Un juez federal concedió el lunes la solicitud de impedir que partes de la ley de Georgia contra la inmigración ilegal entren en vigor hasta que se resuelva una demanda.

El juez Thomas Thrash bloqueó partes de la legislación que penaliza a la gente que a sabiendas transporte o albergue a indocumentados mientras cometen otro delito, y también detuvo las cláusulas que le autorizan a los agentes verificar la situación migratoria de alguien que no pueda proporcionar una identificación adecuada.

Thrash escribió que, bajo partes de la legislación, el estado está aplicando leyes de inmigración que le corresponden al gobierno federal.

Además, el magistrado sobreseyó partes de la demanda a solicitud del estado.

La mayoría de las cláusulas que forman la ley iban a entrar en vigor el 1 de julio. Grupos activistas por las libertades civiles habían interpuesto una demanda en la que le pedían al juez que declarara inconstitucional la legislación e impidiera que entrara en vigor.

Thrash escuchó el 20 de junio los argumentos de ambas partes sobre el pedido de grupos activistas por las libertades civiles para que bloqueara la ley, y de la solicitud del estado de sobreseer la demanda. Intercambió palabras con Devon Orland, asistente del secretario de Justicia, en un diálogo en ocasiones tenso.

Omar Jadwat, de la Asociación Nacional para la Defensa de los Derechos Civiles, argumentó que la ley es fundamentalmente inconstitucional y transgrede la autoridad federal, mientras que Orland dijo que la medida es necesaria porque los inmigrantes ilegales están agobiando las instituciones médicas y las prisiones.

Los grupos por la defensa de los derechos civiles argumentan que la ley es inconstitucional y podría alentar a las autoridades a perseguir a la gente por sus características raciales. Cláusulas de la legislación que penalizan a personas que albergan y transportan a indocumentados en ciertas situaciones también tienen el potencial de castigar a la gente por tener interacciones inocentes con inmigrantes ilegales, han dicho los grupos.
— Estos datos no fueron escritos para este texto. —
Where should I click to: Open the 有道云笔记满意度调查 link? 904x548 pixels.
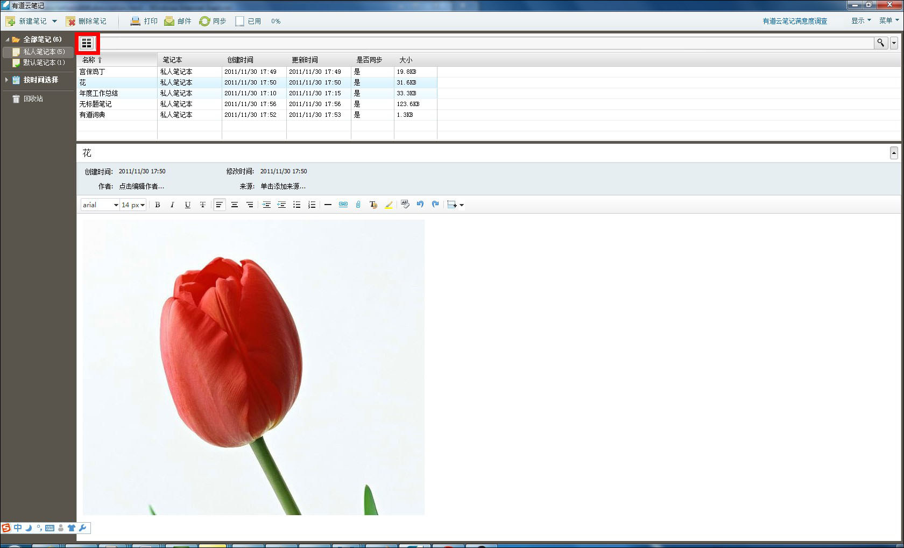[794, 21]
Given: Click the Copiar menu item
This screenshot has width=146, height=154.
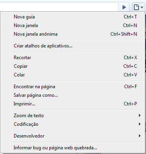Looking at the screenshot, I should [x=78, y=66].
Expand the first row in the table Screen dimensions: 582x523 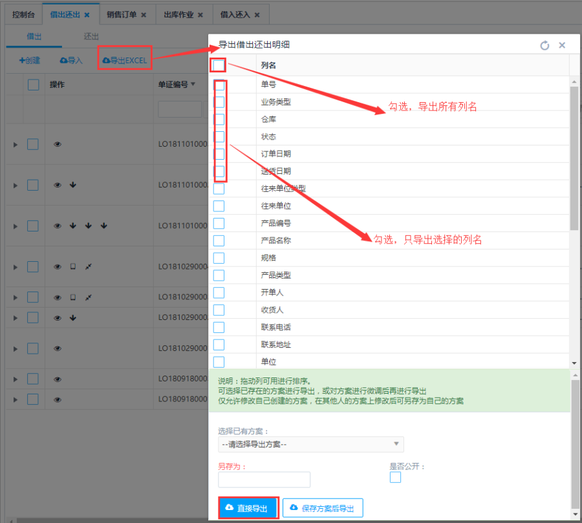coord(16,144)
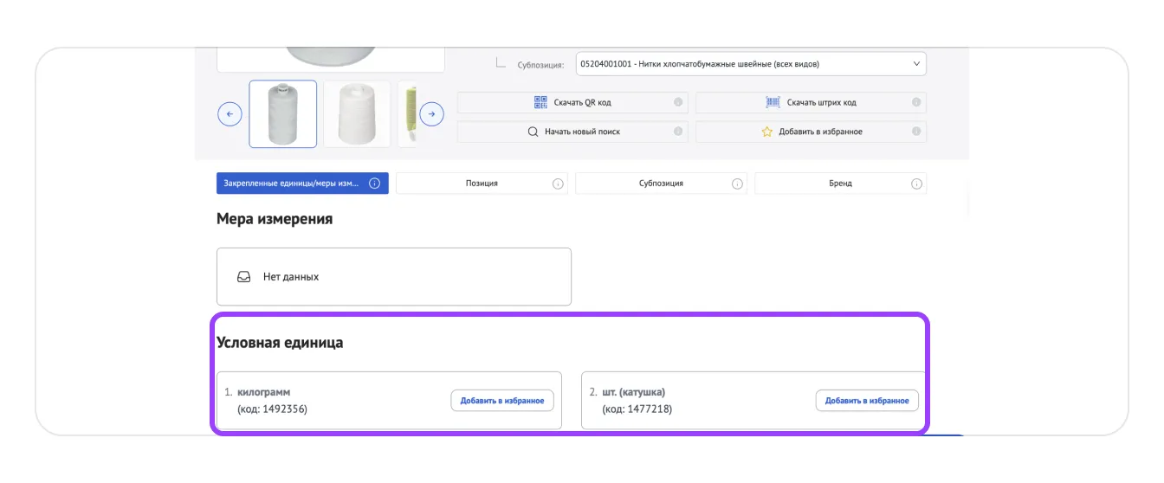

La ley de Georgia tiene algunas partes similares a una ley promulgada el año pasado en Arizona y también es parecida a una implementada este año en Utah.

Un juez federal bloqueó las partes más controvertidas de la ley de Arizona el año pasado después que el Departamento de Justicia federal interpuso una demanda, argumentando que le ley infringía el poder exclusivo del gobierno federal de regular la inmigración. Un juez federal avaló la decisión, y la gobernadora de Arizona Jan Brewer ha dicho que apelará ante la Corte Suprema federal.
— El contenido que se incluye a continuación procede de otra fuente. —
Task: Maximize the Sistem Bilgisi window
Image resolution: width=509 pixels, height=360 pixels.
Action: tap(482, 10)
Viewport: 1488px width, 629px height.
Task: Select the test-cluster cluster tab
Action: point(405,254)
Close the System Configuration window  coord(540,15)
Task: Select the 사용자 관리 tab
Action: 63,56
La Asociación Nacional para la Defensa de los Derechos Civiles y otros grupos interpusieron demandas contra la ley de Utah, argumentando que implicaba una carga inconstitucional para los indocumentados y se parecía demasiado a partes de la ley de Arizona.

Un juez federal bloqueó temporalmente la ley de Utah, citando similitudes a las partes más controvertidas de la ley de Arizona. Se convocó una audiencia a mediados de julio para decidir si puede entrar en vigor.

Otra sección de la legislación de Georgia, programada para entrar en vigor por fases a partir de enero, requeriría a las empresas verificar la condición migratoria de los nuevos empleados. Una ley de Arizona con los mismos requerimientos recientemente fue avalada por la Corte Suprema federal.